## [Exercise objective]
Exactly the lines from the beginning of the listing below through the line that contains "Task: Switch to the Tabela tab in main window" should be transcribed, and pictures must stay out.

----

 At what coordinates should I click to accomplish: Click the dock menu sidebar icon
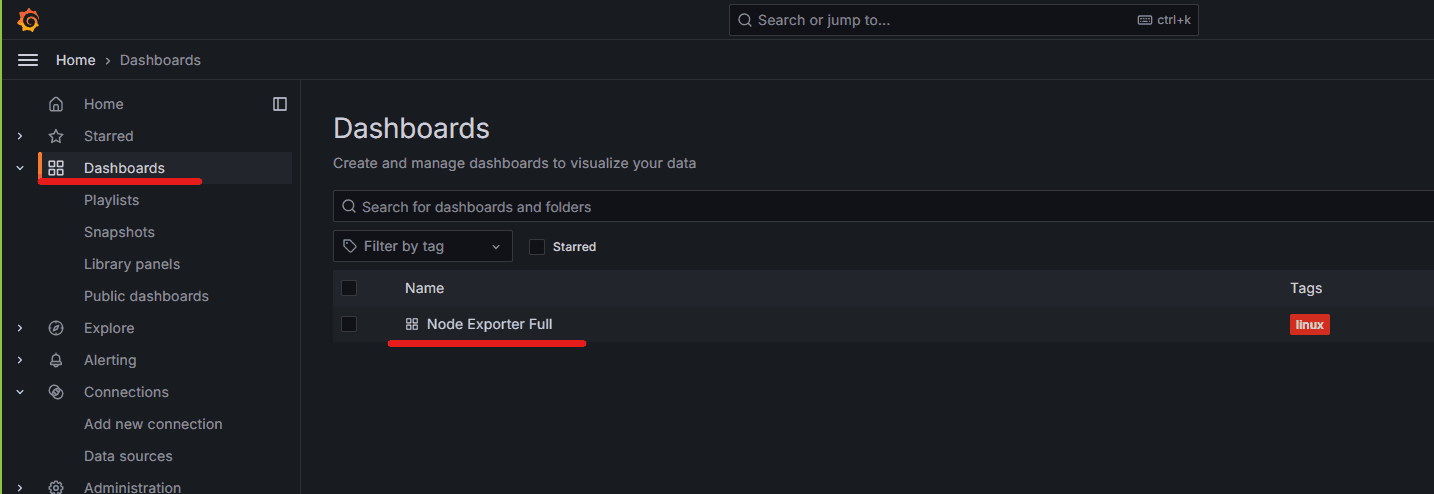tap(280, 104)
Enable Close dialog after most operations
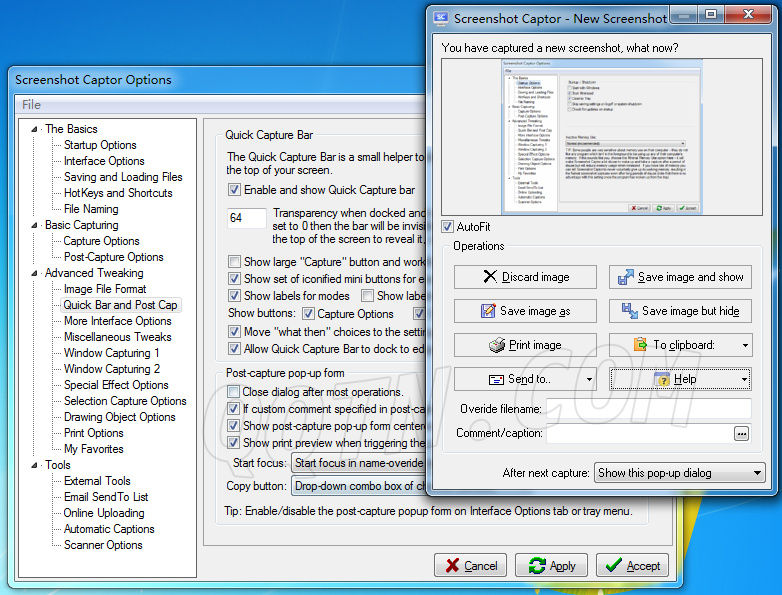This screenshot has width=782, height=595. [234, 393]
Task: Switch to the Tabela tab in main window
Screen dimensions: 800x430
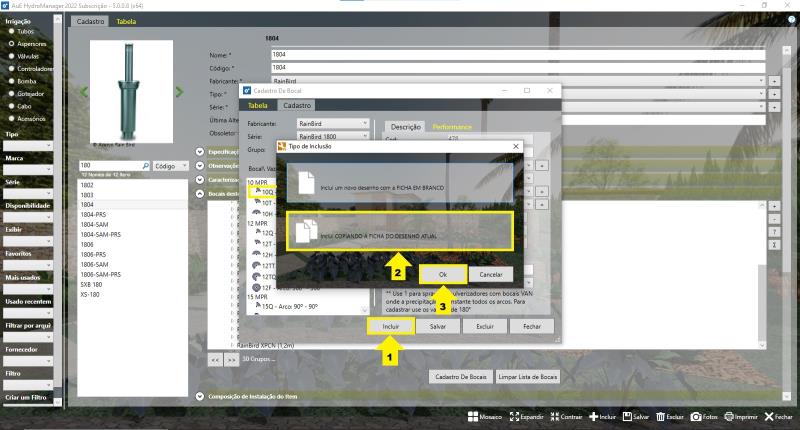Action: [126, 21]
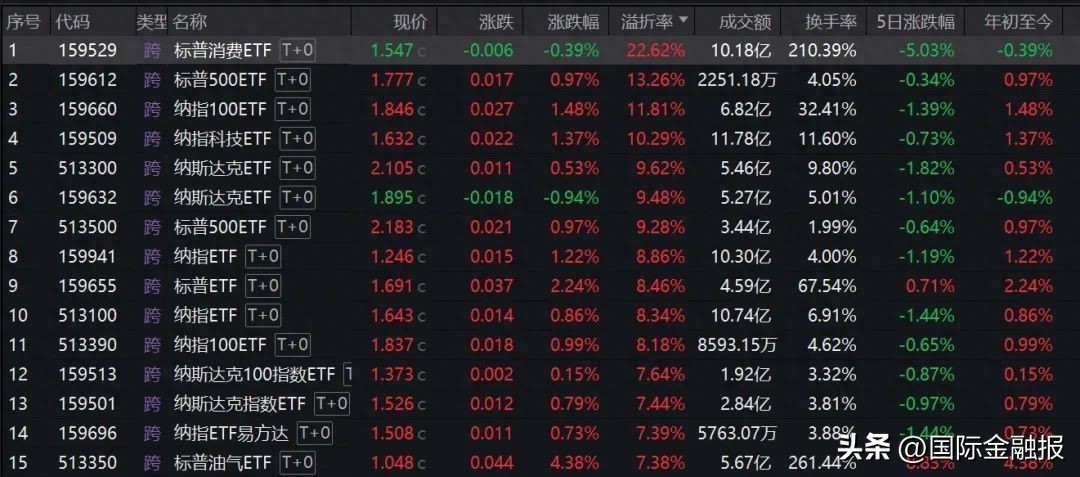This screenshot has width=1080, height=477.
Task: Sort by the 年初至今 column
Action: pyautogui.click(x=1018, y=21)
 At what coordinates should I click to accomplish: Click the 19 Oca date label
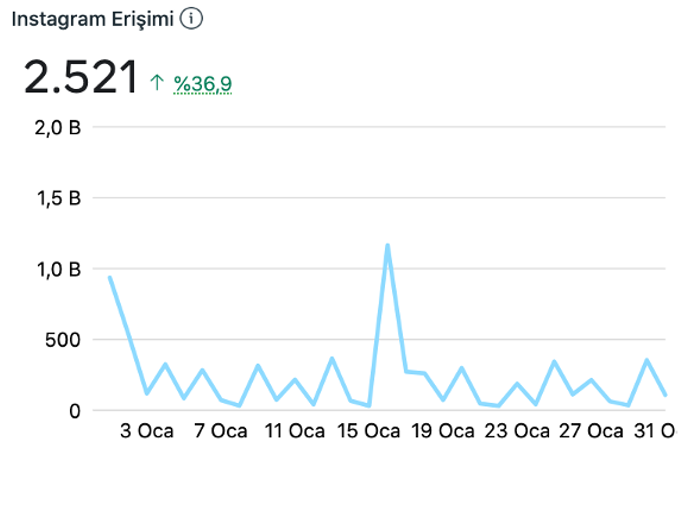click(443, 431)
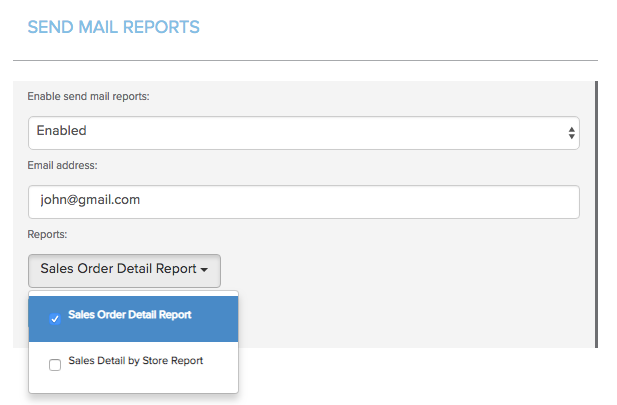The image size is (617, 405).
Task: Click the blue highlighted row in dropdown list
Action: tap(200, 318)
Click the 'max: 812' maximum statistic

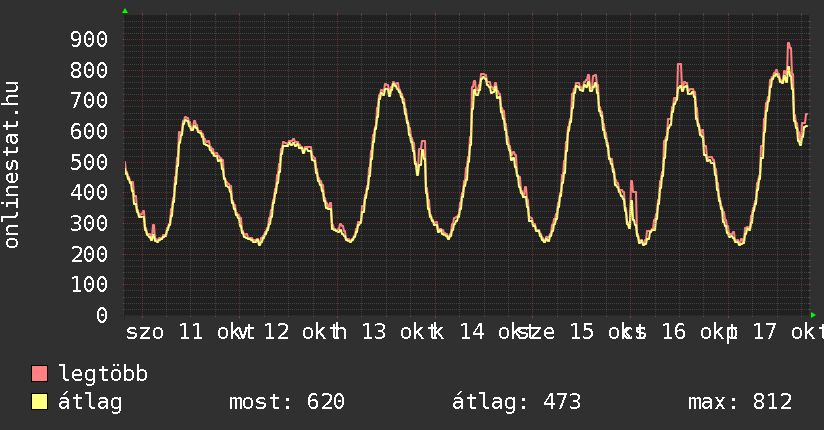point(740,403)

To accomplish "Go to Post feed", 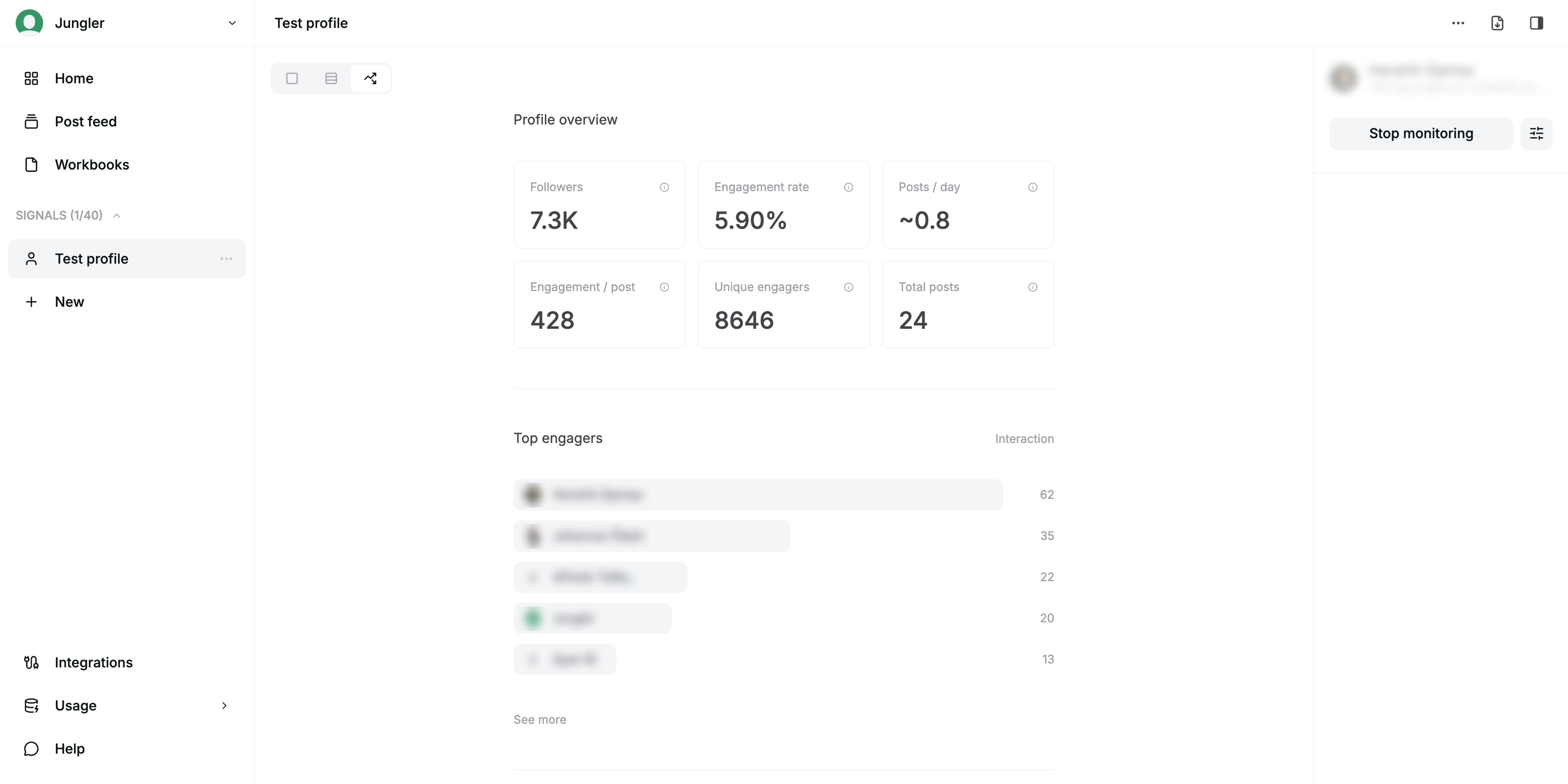I will [85, 122].

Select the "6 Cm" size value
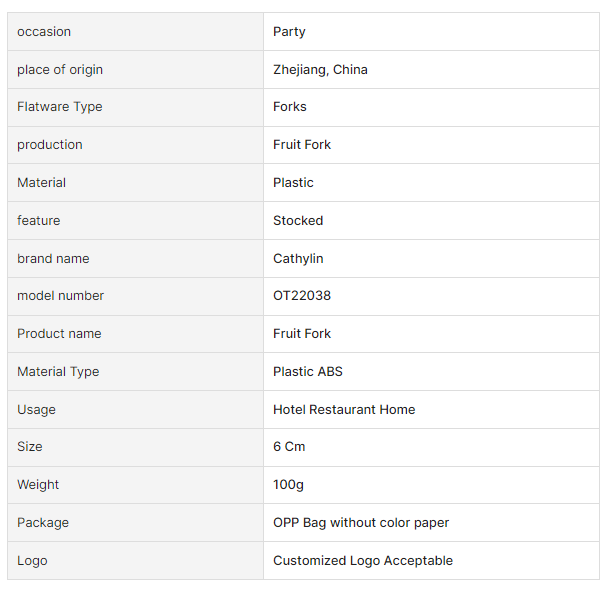pyautogui.click(x=289, y=447)
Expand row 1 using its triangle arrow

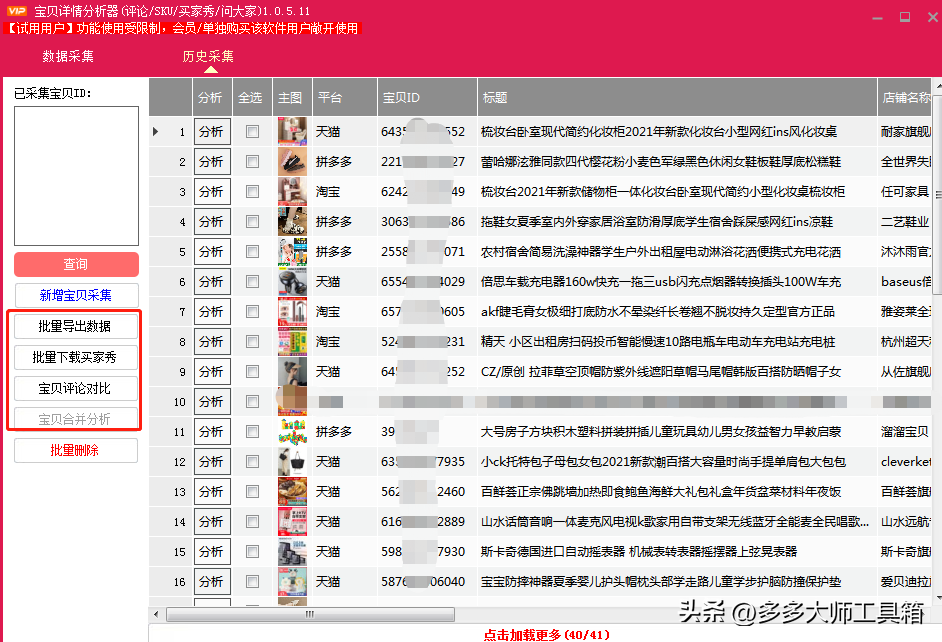point(155,131)
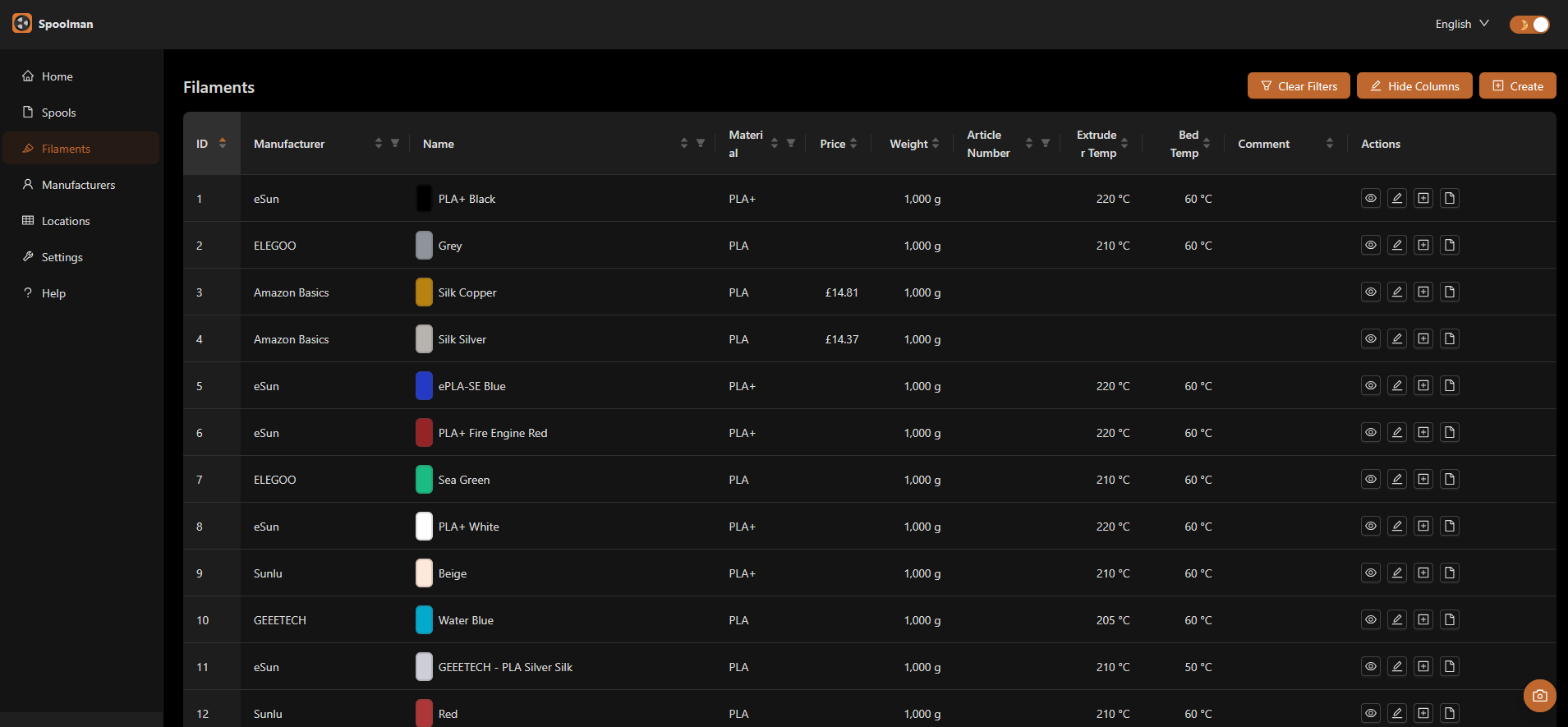Click the Clear Filters button
This screenshot has height=727, width=1568.
(x=1298, y=86)
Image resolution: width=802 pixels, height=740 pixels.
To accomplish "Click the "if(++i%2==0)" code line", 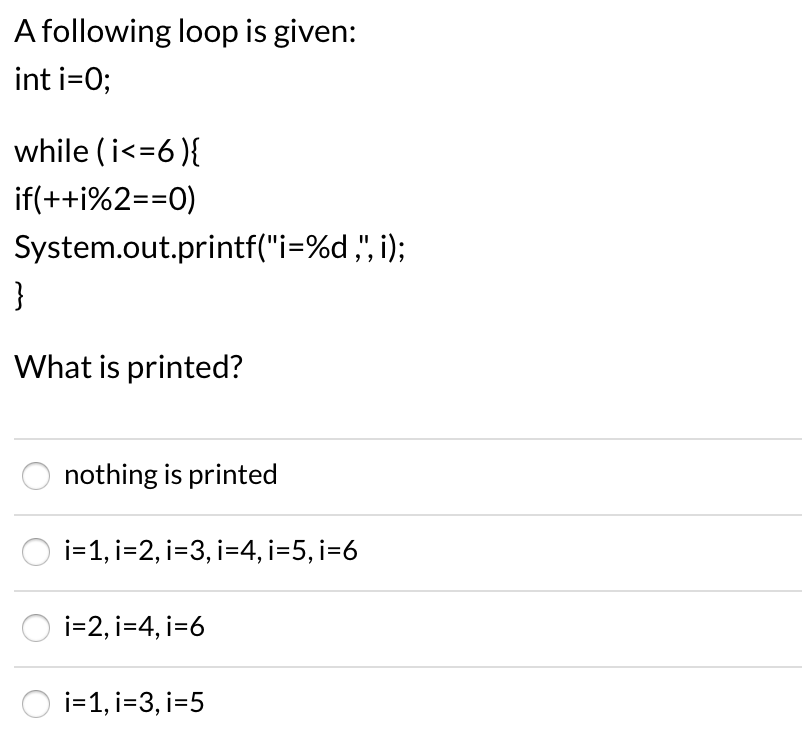I will pos(104,199).
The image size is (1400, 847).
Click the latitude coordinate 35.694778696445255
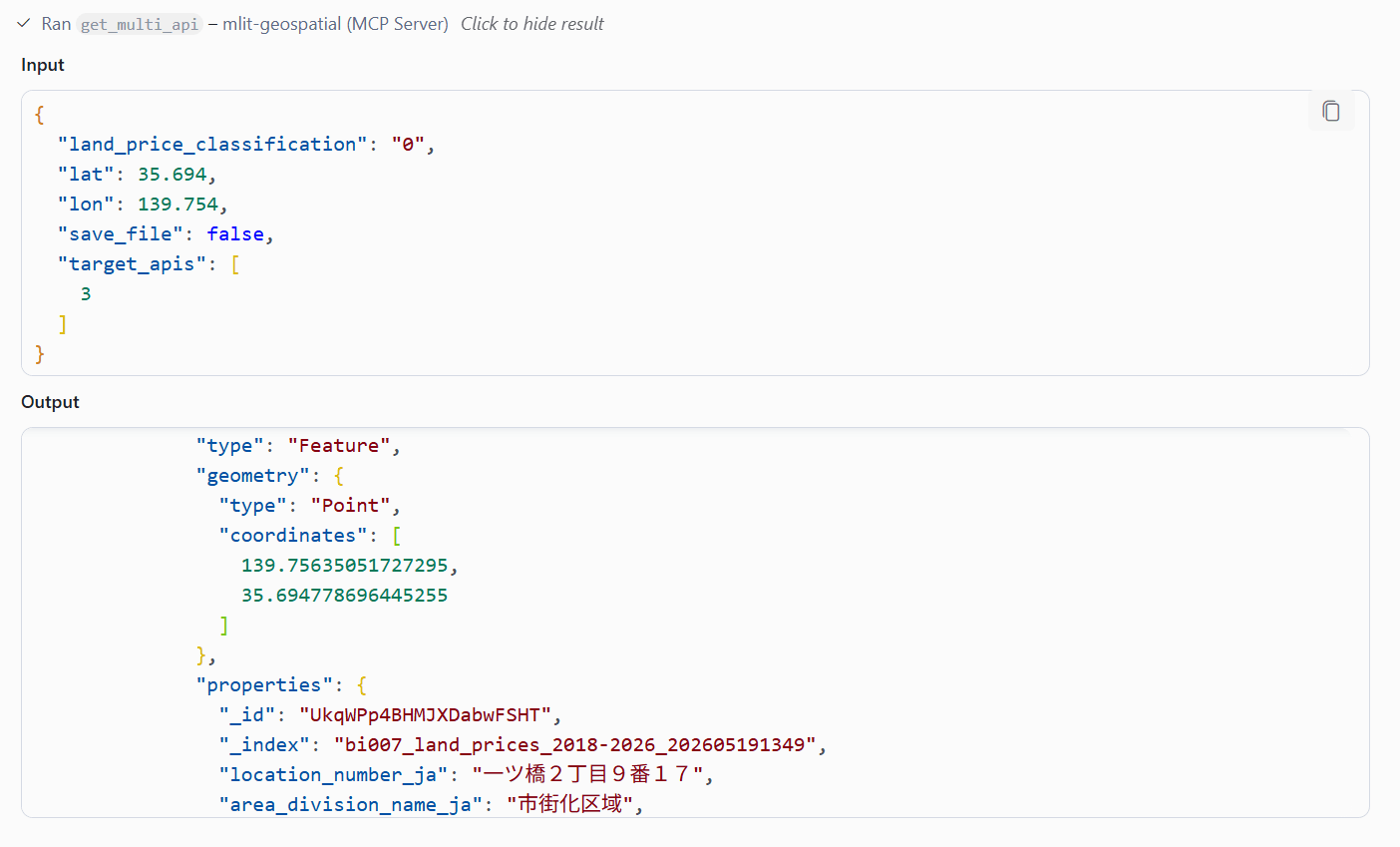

----

## [Result for this task]
 At what coordinates should I click to accomplish: Click the dock menu sidebar icon
tap(280, 104)
Enable Close dialog after most operations
This screenshot has width=782, height=595. [234, 393]
Task: Switch to the Tabela tab in main window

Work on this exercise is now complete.